The UK electricals chain Comet has become the latest big retailer to have its credit insurance scaled back, as the consumer recession and financial crisis gripping the retail sector spreads.

Coface, one of the UK's biggest credit insurers, said yesterday it had cut the insurance cover it provides to some suppliers to provide goods to Comet, which is owned by Kesa Electricals, this month.

The reduction of insurance cover on Comet – which has more than 250 UK stores and until this year was one of the UK retail sector's strongest performers – illustrates how nervous credit insurers are that some of the sector's biggest retailers may struggle to pay for goods and services received. All of the UK's three biggest credit insurers, Coface, Euler Hermes and Atradius, have scaled back the insurance cover they provide to DSGi, the electricals group that owns Currys and PC World. The three insurers continue to provide cover to DSGi's suppliers.

A DSGi spokeswoman said: "This is not a DSGi specific issue. We have seen no changes to our overall terms with suppliers."

Until now, credit insurers have only reduced or withdrawn cover on many small and medium-sized retailers, as well as more sickly chains.

But electricals chains have been among the worst affected by the consumer recession, as the tanking housing market forces shoppers to sharply rein in their purchases of washing machines, fridges and flat-screen TVs.

Euler Hermes was unavailable for comment on its policy towards Comet yesterday, but Atradius said it had not reduced cover for Comet's suppliers in any shape or form. Comet continues to trade with the suppliers insured by Coface and is unaffected by the reduction. A Comet spokeswoman said: "We have not been informed of any change in the facilities that credit insurers provide to our suppliers. Our cash position remains strong."
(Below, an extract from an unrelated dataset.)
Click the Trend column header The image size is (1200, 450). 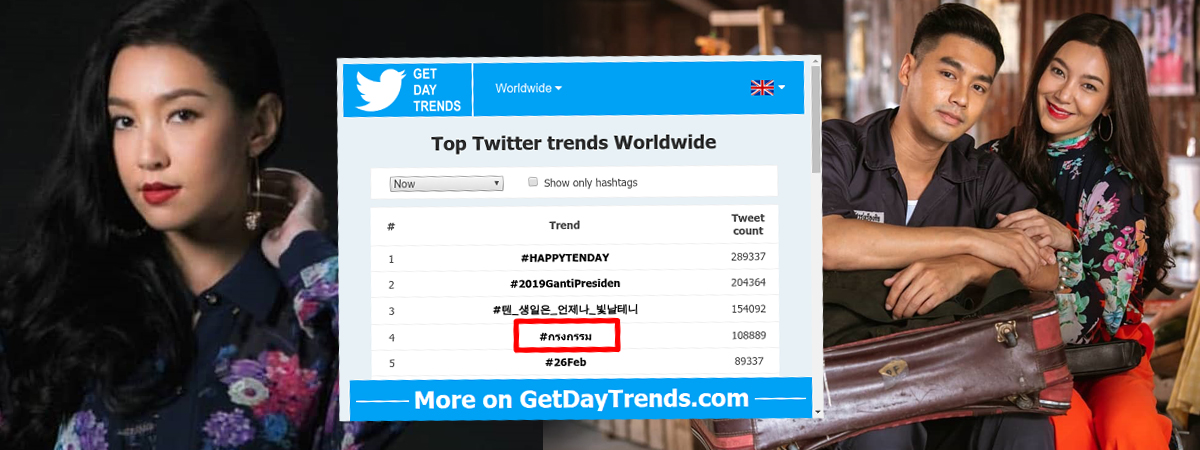click(564, 225)
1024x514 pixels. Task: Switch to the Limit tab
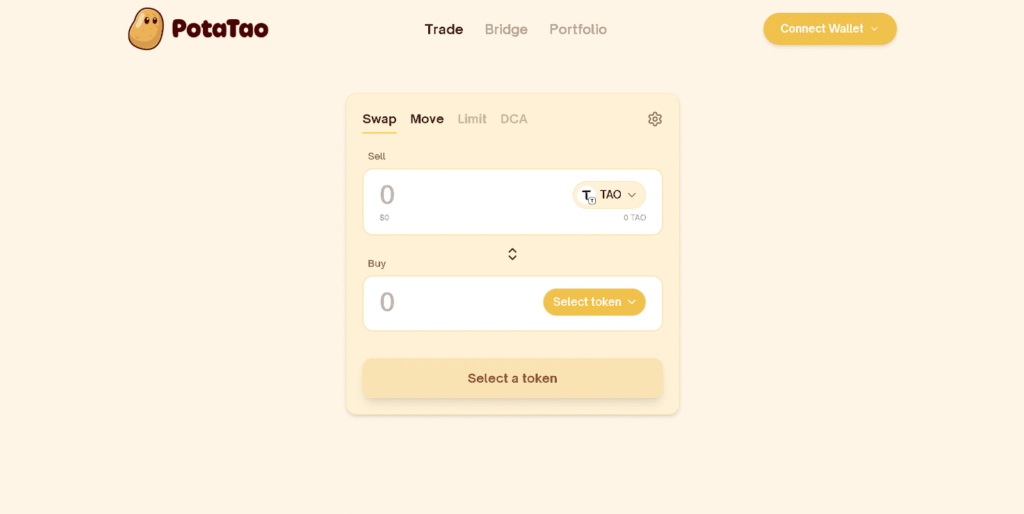tap(472, 119)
However, Comet has struggled, along with many other retailers of big-ticket items, during this year's downturn.

In September, Jean-Noël Labroue, the chief executive of Kesa Electricals, said he expected Comet to post a loss over the six months to October. In the three months to 31 July, Comet's like-for-like sales plummeted by 9.9 per cent.
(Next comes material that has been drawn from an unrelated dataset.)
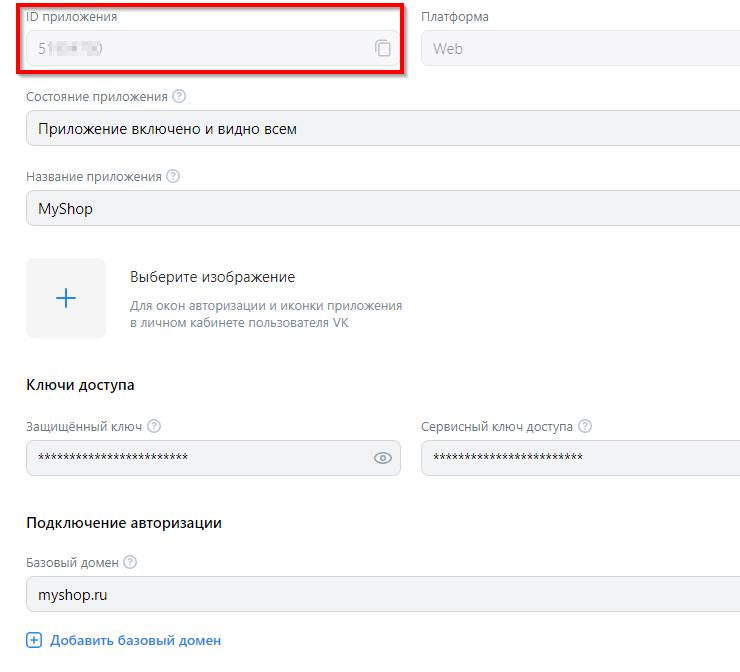740x672 pixels.
Task: Click the Добавить базовый домен link
Action: pos(135,640)
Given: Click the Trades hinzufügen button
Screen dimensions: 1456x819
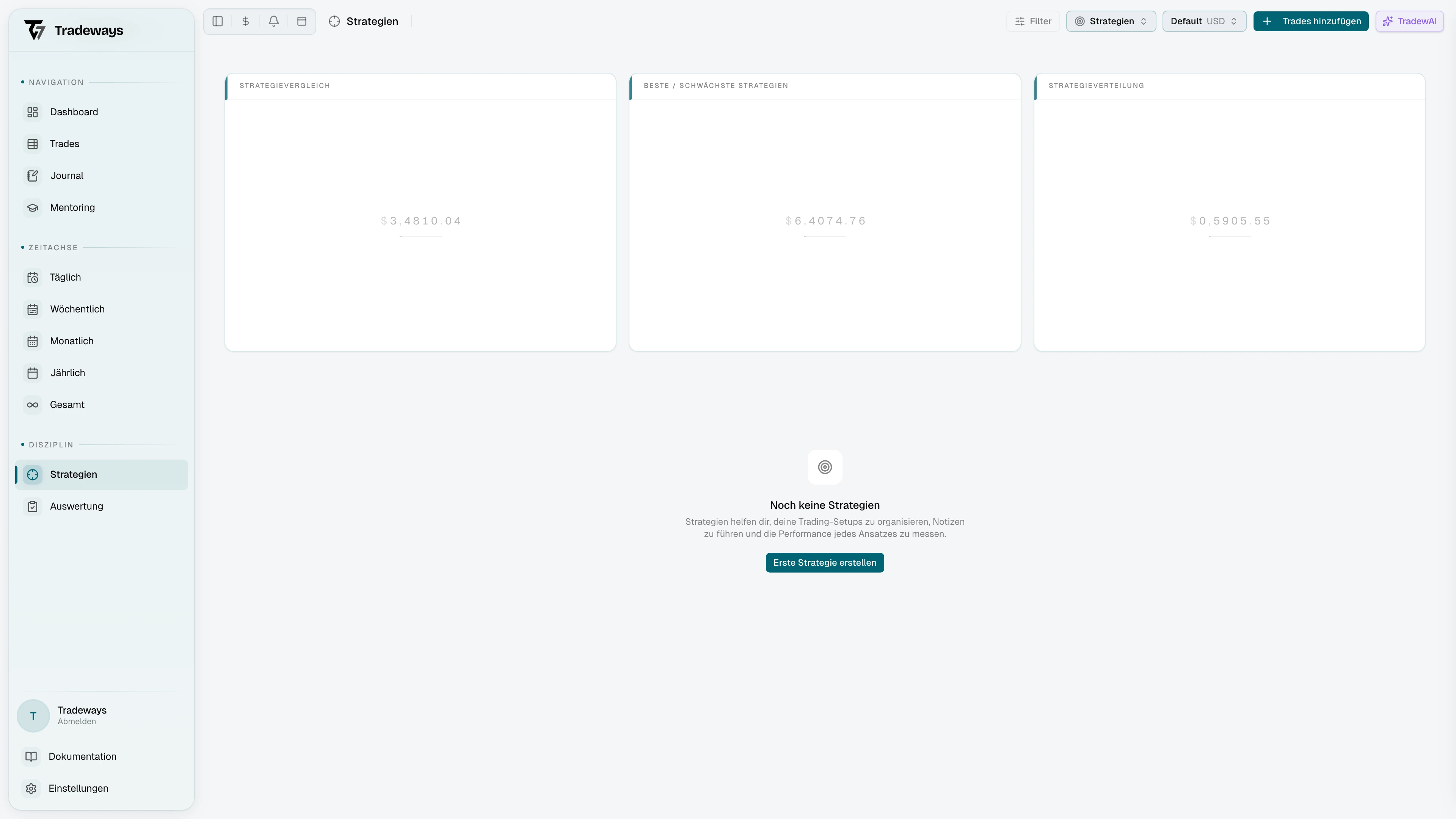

Kesa Electricals, whose portfolio also includes the Darty electricals chains in France and Italy, is regarded by City analysts to be a stronger business overall than DSGi. Nick Bubb, the Pali International analyst, said: "We still prefer Kesa, given its stronger balance sheet/freehold properties and euro profit exposure."

On Thursday, shares in DSGi, whose other chains on the continent include Electro World, PC City and Elkjop, tumbled by 9p, or 31.85 per cent, to 19.25p, after a report that Atradius had scaled back its cover.

For the 24 weeks ending 18 October, total group like-for-like sales at DSGi fell 7 per cent.

In a note about DSGi entitled "Be Afraid?" yesterday, Mr Bubb said: "In theory, net debt of about £100m is well within the group's borrowing limits, but much depends on how much confidence the suppliers have in the business and things could unravel after Christmas, even though DSG is such a dominant player in the UK electricals market."

Mr Bubb said that DSG will continue to "limp along" and said it still has the option of selling its crown jewels, for example, the Scandinavian business Elkjop. Yesterday, shares in DSGi rose by 0.5p to 19.75p, a far cry from October 2006, when they were 222p.